I think many have heard me discuss a common scenario with which hospitals are grappling: patients who are medically ready for discharge, but have no safe place to which to transition.
With post-acute beds at capacity, family limitations, and gaps in social support, these patients often remain in the hospital for days or even weeks, creating both financial strain and compliance risk. Recently, a health information management (HIM) coding professional asked a critical question: when patients are discharged from inpatient status but physically remain in the hospital, how should that be documented and coded?
In a joint segment, Christine Geiger will be covering the documentation and coding aspects of this issue, while I will be discussing the decisions that intersect with Centers for Medicare & Medicaid Services (CMS) regulations.
To understand inpatient admissions and appropriate conversions to outpatient or discharge regulations, the starting point is CMS. Once a patient is admitted as an inpatient, they must remain in that status until discharge.

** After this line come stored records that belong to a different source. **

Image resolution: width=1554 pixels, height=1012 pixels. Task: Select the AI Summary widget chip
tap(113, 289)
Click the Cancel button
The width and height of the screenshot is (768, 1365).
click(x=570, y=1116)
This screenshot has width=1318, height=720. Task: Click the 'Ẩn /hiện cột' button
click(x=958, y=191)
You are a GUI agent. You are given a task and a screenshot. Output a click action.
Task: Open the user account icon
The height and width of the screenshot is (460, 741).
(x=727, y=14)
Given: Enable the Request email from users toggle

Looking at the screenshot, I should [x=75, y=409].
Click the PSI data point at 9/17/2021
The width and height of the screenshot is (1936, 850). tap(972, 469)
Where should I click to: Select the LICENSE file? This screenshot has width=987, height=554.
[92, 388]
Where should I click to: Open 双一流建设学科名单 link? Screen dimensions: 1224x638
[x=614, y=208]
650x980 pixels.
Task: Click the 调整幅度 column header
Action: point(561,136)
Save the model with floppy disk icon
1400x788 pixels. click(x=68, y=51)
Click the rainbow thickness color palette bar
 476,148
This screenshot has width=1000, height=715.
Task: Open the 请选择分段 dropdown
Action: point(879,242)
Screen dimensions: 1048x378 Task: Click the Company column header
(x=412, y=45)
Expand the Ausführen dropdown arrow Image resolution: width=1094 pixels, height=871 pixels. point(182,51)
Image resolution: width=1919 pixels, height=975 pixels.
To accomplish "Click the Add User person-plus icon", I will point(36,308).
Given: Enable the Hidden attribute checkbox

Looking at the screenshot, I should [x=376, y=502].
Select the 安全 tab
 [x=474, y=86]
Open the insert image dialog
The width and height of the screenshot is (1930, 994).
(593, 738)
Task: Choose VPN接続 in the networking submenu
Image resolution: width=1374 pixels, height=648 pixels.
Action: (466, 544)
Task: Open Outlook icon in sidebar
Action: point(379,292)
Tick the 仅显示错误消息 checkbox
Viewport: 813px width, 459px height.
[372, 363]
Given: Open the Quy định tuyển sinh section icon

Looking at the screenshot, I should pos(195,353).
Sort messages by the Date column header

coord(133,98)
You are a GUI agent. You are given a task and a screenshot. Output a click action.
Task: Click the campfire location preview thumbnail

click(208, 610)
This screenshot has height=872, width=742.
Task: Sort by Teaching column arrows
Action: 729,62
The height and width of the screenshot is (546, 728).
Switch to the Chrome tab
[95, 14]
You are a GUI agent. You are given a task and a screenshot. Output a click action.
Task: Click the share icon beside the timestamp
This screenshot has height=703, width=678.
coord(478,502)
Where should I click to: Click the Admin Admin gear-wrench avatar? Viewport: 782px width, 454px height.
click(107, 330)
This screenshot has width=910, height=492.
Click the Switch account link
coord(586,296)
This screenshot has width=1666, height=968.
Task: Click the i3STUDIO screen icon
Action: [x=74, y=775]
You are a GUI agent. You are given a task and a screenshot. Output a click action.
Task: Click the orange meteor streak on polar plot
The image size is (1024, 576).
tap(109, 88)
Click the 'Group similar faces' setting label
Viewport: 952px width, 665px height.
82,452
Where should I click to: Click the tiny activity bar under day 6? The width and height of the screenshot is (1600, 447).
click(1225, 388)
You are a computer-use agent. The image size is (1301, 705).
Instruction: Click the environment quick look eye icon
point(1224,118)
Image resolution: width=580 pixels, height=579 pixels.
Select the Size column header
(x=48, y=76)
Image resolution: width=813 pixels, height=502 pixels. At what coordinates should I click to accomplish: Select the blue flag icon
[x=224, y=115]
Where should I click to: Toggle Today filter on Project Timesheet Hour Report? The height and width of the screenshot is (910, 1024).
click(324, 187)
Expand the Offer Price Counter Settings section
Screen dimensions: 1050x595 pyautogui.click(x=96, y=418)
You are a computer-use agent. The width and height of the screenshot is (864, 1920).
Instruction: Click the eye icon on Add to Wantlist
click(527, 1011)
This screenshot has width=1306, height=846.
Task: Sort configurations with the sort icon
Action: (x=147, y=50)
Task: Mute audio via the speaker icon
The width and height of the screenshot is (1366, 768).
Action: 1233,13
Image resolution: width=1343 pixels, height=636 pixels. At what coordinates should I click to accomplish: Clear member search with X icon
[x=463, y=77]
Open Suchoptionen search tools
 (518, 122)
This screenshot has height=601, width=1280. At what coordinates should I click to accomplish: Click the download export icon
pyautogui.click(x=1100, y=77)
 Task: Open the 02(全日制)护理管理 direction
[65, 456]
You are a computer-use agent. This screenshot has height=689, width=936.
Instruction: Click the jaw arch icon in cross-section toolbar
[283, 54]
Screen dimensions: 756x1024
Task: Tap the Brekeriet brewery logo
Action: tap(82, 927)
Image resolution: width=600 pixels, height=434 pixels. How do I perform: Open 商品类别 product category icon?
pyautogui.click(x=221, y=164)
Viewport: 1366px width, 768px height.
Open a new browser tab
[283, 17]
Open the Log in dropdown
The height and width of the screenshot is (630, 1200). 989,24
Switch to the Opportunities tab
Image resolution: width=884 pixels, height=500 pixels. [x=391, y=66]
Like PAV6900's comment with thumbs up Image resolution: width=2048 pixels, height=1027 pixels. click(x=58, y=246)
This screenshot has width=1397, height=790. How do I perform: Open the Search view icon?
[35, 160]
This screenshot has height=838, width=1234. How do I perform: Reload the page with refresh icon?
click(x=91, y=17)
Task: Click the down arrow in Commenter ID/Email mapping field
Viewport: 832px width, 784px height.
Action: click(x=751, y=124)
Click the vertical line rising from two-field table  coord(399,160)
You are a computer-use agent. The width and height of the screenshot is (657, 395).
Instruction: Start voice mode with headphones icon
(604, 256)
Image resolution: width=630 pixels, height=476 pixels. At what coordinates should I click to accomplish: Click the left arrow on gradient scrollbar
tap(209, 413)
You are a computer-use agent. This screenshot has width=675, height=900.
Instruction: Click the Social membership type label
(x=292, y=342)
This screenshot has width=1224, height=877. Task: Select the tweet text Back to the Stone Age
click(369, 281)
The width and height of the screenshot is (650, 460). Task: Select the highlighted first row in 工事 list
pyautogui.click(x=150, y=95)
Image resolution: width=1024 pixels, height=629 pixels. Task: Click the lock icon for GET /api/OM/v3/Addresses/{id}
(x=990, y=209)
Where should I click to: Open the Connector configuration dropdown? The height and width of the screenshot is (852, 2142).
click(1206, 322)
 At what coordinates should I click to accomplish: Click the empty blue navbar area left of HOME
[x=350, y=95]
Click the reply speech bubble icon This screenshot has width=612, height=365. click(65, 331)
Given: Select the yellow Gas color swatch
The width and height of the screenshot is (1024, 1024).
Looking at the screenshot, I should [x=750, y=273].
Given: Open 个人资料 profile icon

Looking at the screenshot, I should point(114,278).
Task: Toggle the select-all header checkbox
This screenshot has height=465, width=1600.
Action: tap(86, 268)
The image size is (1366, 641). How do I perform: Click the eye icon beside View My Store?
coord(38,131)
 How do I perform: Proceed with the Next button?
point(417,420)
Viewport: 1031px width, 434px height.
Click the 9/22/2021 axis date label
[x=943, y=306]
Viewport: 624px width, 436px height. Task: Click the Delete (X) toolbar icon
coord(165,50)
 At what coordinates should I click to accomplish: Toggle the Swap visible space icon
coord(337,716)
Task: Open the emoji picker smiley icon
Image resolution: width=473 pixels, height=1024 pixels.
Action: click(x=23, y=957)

Under 42 CFR § 412.4, an inpatient stay ends only upon discharge to home, death, or transfer to another licensed facility (such as a skilled nursing facility, or SNF, or swing bed).
An inpatient who never physically leaves the hospital cannot be “downgraded” to outpatient in a bed (OPIB). Attempting to do so is not just an accounting maneuver; it undermines patient appeal rights and disrupts the proper application of MS-DRG reimbursement for the inpatient stay.
If we look at adjacent guidelines for the inpatient discharge process, we can see that CMS has a notification process for patients converted from inpatient to outpatient status through the Condition Code 44 process, which is intended for patients erroneously placed in inpatient status. Additionally, with the role out of the Medicare Change of Status Notice (MCSN) it is very clear that CMS would want patients to retain their inpatient designation to obtain their SNF benefits, if medically appropriate.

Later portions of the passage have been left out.